Pixel coordinate grounding data
****************************************
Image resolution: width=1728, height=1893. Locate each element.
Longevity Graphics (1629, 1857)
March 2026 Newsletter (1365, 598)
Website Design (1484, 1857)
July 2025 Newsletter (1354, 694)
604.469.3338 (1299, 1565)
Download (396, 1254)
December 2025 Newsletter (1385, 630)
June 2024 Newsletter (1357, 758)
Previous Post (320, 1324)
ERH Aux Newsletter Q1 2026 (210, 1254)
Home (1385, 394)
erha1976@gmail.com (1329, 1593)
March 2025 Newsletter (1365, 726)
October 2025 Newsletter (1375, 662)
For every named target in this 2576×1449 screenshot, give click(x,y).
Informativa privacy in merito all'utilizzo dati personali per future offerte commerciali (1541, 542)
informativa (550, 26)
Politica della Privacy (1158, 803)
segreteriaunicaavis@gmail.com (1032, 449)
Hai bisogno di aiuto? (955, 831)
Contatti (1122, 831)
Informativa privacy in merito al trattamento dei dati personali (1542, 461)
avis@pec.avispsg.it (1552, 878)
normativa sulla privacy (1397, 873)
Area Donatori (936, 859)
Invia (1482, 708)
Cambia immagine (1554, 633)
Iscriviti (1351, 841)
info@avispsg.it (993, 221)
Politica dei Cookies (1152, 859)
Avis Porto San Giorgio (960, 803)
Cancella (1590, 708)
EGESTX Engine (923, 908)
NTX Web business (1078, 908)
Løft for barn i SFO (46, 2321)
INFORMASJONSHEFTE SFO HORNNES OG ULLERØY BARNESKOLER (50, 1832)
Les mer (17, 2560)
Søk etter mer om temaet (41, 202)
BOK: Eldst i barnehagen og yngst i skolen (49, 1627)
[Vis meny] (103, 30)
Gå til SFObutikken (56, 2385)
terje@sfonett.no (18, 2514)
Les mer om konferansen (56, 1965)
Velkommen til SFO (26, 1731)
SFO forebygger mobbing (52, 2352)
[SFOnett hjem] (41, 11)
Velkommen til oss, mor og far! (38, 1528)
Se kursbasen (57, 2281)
****************************************
◆ **Work task**: Every record above is to be transcribed exactly as written.

◆ **Response to the task**:
Image resolution: width=1728, height=1893. Locate each element.
Longevity Graphics (1629, 1857)
March 2026 Newsletter (1365, 598)
Website Design (1484, 1857)
July 2025 Newsletter (1354, 694)
604.469.3338 (1299, 1565)
Download (396, 1254)
December 2025 Newsletter (1385, 630)
June 2024 Newsletter (1357, 758)
Previous Post (320, 1324)
ERH Aux Newsletter Q1 2026 (210, 1254)
Home (1385, 394)
erha1976@gmail.com (1329, 1593)
March 2025 Newsletter (1365, 726)
October 2025 Newsletter (1375, 662)
For every named target in this 2576×1449 screenshot, give click(x,y).
Informativa privacy in merito all'utilizzo dati personali per future offerte commerciali (1541, 542)
informativa (550, 26)
Politica della Privacy (1158, 803)
segreteriaunicaavis@gmail.com (1032, 449)
Hai bisogno di aiuto? (955, 831)
Contatti (1122, 831)
Informativa privacy in merito al trattamento dei dati personali (1542, 461)
avis@pec.avispsg.it (1552, 878)
normativa sulla privacy (1397, 873)
Area Donatori (936, 859)
Invia (1482, 708)
Cambia immagine (1554, 633)
Iscriviti (1351, 841)
info@avispsg.it (993, 221)
Politica dei Cookies (1152, 859)
Avis Porto San Giorgio (960, 803)
Cancella (1590, 708)
EGESTX Engine (923, 908)
NTX Web business (1078, 908)
Løft for barn i SFO (46, 2321)
INFORMASJONSHEFTE SFO HORNNES OG ULLERØY BARNESKOLER (50, 1832)
Les mer (17, 2560)
Søk etter mer om temaet (41, 202)
BOK: Eldst i barnehagen og yngst i skolen (49, 1627)
[Vis meny] (103, 30)
Gå til SFObutikken (56, 2385)
terje@sfonett.no (18, 2514)
Les mer om konferansen (56, 1965)
Velkommen til SFO (26, 1731)
SFO forebygger mobbing (52, 2352)
[SFOnett hjem] (41, 11)
Velkommen til oss, mor og far! (38, 1528)
Se kursbasen (57, 2281)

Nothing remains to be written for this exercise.